Data Methodology
This page documents how PowerPlantsNearMe.com collects, joins, and serves U.S. power plant data. If you are citing this site in academic research, journalism, or policy work, please reference this page and the original federal sources described below.
Data Sources
EIA Form 860 — Generators and plants
The backbone dataset. EIA-860 is an annual census of existing and planned generators at electric generating plants with 1 MW or greater of combined nameplate capacity. Published each summer by the U.S. Energy Information Administration for the prior reporting year. We import plant-level records with valid coordinates, plus generator-level detail (technology, prime mover, operating year, retirement status, ownership). Our runtime database contains 16,132 plants drawn from EIA-860.
Source: eia.gov/electricity/data/eia860/
EIA Form 923 — Generation and fuel consumption
Monthly generation and fuel consumption reporting from plants that meet EIA-923's reporting thresholds. Published with a three-to-six-month lag. We roll up the monthly records to annual totals per plant and use the most recent complete year available. These values drive the "Annual Net Generation (MWh)" and capacity factor figures you see on plant pages and state summaries.

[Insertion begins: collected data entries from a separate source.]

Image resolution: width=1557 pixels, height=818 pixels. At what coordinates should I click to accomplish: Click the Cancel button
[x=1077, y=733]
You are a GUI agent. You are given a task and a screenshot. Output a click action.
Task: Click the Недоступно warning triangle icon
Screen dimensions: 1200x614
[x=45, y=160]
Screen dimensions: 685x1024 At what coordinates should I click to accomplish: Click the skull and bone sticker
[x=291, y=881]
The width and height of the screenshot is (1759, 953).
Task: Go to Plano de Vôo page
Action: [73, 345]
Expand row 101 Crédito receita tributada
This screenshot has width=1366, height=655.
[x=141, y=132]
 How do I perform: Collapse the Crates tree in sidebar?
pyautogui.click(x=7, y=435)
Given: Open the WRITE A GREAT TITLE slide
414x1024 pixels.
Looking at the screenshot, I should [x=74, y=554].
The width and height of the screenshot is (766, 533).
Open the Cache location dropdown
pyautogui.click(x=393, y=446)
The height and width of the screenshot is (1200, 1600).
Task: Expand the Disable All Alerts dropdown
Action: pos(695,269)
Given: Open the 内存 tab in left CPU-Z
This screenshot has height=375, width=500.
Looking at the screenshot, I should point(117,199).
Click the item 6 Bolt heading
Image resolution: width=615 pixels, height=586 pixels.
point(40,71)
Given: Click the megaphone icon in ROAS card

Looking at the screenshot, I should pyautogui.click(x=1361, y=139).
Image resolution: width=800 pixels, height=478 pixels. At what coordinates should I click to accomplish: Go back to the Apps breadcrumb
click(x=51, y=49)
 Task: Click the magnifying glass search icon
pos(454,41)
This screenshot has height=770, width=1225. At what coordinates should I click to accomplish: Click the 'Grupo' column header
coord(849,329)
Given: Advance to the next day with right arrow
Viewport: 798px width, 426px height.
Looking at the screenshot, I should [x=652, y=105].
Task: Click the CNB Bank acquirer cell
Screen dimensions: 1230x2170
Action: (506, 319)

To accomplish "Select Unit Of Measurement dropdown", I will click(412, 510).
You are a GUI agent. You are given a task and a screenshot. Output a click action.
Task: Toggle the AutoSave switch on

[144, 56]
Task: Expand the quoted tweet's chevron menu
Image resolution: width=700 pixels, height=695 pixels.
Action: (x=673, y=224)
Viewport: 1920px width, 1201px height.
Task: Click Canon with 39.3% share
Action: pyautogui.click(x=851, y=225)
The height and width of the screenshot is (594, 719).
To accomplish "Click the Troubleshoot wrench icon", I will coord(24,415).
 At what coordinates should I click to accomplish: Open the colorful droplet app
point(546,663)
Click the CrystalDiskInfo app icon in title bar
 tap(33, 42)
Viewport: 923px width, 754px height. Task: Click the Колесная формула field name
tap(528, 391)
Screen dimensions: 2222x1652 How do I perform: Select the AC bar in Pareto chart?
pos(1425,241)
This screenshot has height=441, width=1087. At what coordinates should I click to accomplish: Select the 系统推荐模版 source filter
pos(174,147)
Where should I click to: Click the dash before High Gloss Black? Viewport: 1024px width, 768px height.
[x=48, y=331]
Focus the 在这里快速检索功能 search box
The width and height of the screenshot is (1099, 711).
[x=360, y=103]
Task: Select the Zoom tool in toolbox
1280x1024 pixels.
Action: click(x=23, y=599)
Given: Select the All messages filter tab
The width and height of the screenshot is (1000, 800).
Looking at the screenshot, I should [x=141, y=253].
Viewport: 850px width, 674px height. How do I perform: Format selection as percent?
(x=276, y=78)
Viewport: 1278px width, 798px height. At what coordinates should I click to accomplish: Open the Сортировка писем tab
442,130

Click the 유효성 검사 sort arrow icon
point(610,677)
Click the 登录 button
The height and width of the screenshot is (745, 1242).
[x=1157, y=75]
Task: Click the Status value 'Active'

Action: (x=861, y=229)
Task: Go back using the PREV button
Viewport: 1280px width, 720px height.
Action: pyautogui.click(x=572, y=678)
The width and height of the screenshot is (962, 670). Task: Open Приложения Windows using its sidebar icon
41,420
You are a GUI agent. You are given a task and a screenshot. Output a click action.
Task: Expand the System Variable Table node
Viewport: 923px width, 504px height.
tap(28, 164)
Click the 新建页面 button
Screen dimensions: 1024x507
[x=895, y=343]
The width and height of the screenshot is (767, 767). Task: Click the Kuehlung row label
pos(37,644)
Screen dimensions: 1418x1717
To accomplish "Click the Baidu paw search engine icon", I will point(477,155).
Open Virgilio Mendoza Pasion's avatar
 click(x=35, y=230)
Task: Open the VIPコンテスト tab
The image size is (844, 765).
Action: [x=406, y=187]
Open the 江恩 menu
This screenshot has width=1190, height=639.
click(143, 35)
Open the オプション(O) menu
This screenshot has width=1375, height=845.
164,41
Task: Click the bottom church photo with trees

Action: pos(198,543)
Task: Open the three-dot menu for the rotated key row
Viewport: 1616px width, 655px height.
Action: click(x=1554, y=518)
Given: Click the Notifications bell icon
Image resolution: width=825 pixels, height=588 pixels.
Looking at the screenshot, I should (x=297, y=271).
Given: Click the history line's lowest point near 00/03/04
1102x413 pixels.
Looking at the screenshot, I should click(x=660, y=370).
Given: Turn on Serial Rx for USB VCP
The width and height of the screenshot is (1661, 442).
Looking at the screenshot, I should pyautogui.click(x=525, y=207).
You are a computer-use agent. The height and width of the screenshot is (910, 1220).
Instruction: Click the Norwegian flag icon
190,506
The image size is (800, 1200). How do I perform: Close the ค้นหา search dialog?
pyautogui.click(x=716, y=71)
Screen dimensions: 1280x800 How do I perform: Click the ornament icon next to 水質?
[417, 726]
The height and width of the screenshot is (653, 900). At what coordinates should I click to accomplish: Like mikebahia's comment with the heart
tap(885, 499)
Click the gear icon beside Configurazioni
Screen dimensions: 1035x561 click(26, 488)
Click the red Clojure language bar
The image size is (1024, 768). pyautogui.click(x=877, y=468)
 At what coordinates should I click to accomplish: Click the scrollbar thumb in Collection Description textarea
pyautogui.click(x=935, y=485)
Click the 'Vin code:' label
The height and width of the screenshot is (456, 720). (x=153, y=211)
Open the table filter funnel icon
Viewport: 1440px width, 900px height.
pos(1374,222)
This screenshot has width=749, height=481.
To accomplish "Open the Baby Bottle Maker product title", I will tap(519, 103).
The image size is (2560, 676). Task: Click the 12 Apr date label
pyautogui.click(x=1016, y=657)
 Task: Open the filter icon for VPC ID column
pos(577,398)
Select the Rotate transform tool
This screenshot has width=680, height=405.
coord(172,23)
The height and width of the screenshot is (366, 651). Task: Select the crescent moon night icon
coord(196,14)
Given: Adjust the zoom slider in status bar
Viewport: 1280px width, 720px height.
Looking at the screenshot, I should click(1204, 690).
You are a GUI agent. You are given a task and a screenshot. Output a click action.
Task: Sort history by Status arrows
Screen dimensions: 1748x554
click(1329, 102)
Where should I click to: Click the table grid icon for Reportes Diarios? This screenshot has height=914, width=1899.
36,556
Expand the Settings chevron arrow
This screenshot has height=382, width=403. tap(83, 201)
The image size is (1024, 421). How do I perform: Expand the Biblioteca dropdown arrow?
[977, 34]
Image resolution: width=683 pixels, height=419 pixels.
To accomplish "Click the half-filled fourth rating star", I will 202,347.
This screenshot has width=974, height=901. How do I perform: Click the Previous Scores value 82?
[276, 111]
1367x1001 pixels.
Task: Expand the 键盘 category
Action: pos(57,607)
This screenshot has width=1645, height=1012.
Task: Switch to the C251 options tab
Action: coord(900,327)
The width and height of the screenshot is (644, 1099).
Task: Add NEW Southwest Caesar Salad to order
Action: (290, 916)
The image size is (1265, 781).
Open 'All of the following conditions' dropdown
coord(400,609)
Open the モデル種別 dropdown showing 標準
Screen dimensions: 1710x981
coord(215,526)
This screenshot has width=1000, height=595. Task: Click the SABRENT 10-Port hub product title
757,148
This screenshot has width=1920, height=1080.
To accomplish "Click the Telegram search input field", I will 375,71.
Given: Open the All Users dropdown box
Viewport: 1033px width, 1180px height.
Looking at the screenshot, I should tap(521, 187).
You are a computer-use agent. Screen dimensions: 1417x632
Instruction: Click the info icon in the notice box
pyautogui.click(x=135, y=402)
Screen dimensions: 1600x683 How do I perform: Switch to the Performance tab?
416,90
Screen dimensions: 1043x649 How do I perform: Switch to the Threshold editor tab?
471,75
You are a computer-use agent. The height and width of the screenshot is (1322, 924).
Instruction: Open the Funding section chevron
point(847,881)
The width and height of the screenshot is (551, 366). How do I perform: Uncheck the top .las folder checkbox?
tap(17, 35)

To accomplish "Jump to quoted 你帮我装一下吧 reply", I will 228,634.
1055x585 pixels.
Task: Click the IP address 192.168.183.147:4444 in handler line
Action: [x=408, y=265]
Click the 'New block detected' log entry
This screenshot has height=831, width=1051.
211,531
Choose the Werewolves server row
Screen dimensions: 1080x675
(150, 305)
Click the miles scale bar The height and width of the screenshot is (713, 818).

Source: eia.gov/electricity/data/eia923/
EPA eGRID — Emissions
eGRID (Emissions & Generation Resource Integrated Database) is the EPA's comprehensive source of data on the environmental characteristics of U.S. electricity generation. Published every one to two years. We join eGRID plant records to EIA-860 by plant_code (the EIA ORISPL) and pull annual CO\u2082, SO\u2082, and NO\u2093 totals plus CO\u2082 emission rate in pounds per MWh. Non-combustion plants correctly show zero emissions.
Source: epa.gov/egrid
GeoNames — ZIP centroids
GeoNames publishes free postal code centroids with latitude, longitude, state, and county for every U.S. ZIP code. We use these to power the /near/{zip} proximity lookup — resolving a ZIP to a lat/lng and then running the same haversine search used by the address lookup. Our database contains 41,488 U.S. ZIP centroids.
Source: download.geonames.org/export/zip/
Join Strategy
All four datasets are keyed on the EIA ORISPL plant code (plant_code). Plants flow from EIA-860 as the authoritative row; generation and fuel consumption are aggregated from EIA-923 by plant code and summed across generators; emissions are pulled from eGRID by plant code. Where eGRID does not report a plant (e.g. small non-fossil plants below the reporting threshold), emissions fields remain NULL rather than zero.
Generators, ownership, and monthly generation tables are retained in the raw form and queried per-request when a user views a plant detail page.
Runtime Tables
The web app reads from a small set of materialized views built by scripts/build-runtime.sql after each ingest:
plants— one row per EIA-860 plant with joined eGRID emissions and EIA-923 generation totals. 16,132 rows.state_summary— state-level aggregates (plant count, total capacity, total generation, fuel mix). 51 rows.county_summary— county-level aggregates.fuel_summary— fuel-category-level aggregates (13 categories).
These tables are cheap to rebuild and the web app opens the SQLite database read-only at startup.
Known Limitations
- Reporting lag. EIA-923 runs 3–6 months behind; eGRID runs 12–18 months behind. The most recent full calendar year of generation/emissions data is always at least a few months old.
- Missing emissions. Small fossil plants below eGRID's reporting threshold may appear with NULL emissions fields. Missing is not the same as zero.
- Retired plants. Plants retired after the most recent EIA-860 release will still appear in the dataset. Generator-level status flags indicate retirement where known.
- Coordinate accuracy. Plant coordinates come from EIA-860 and are generally accurate to within a few hundred feet, but a handful of historical records place the pin at a town or county centroid rather than the actual facility.
- Rounding. Capacity is reported to the nearest MW. Generation values from EIA-923 are rounded to the nearest MWh. Small discrepancies between nameplate capacity sums and state totals reflect rounding in the source data.
Total capacity
Summed across all 16,132 plants in the runtime database, the total nameplate capacity is 1,362,085 MW MW. This figure will drift slightly between EIA-860 releases as plants come online, retire, or are re-classified.
Update Schedule
We rebuild the database from the latest available EIA and eGRID releases on a regular basis. The most recent build date of this deployment is: 2026-04-23.
Citation
If you use this data in research or publications, please use a citation format like the following and also cite the original federal sources:
PowerPlantsNearMe.com. (2026). U.S. Power Plant Directory, derived from EIA Form 860, EIA Form 923, and EPA eGRID. Retrieved [date] from https://powerplantsnearme.com/methodology
Downloads and API
Per-state CSV downloads are linked from each state page, or available directly at /api/download/{state}.csv. For programmatic access, see the free JSON API documentation.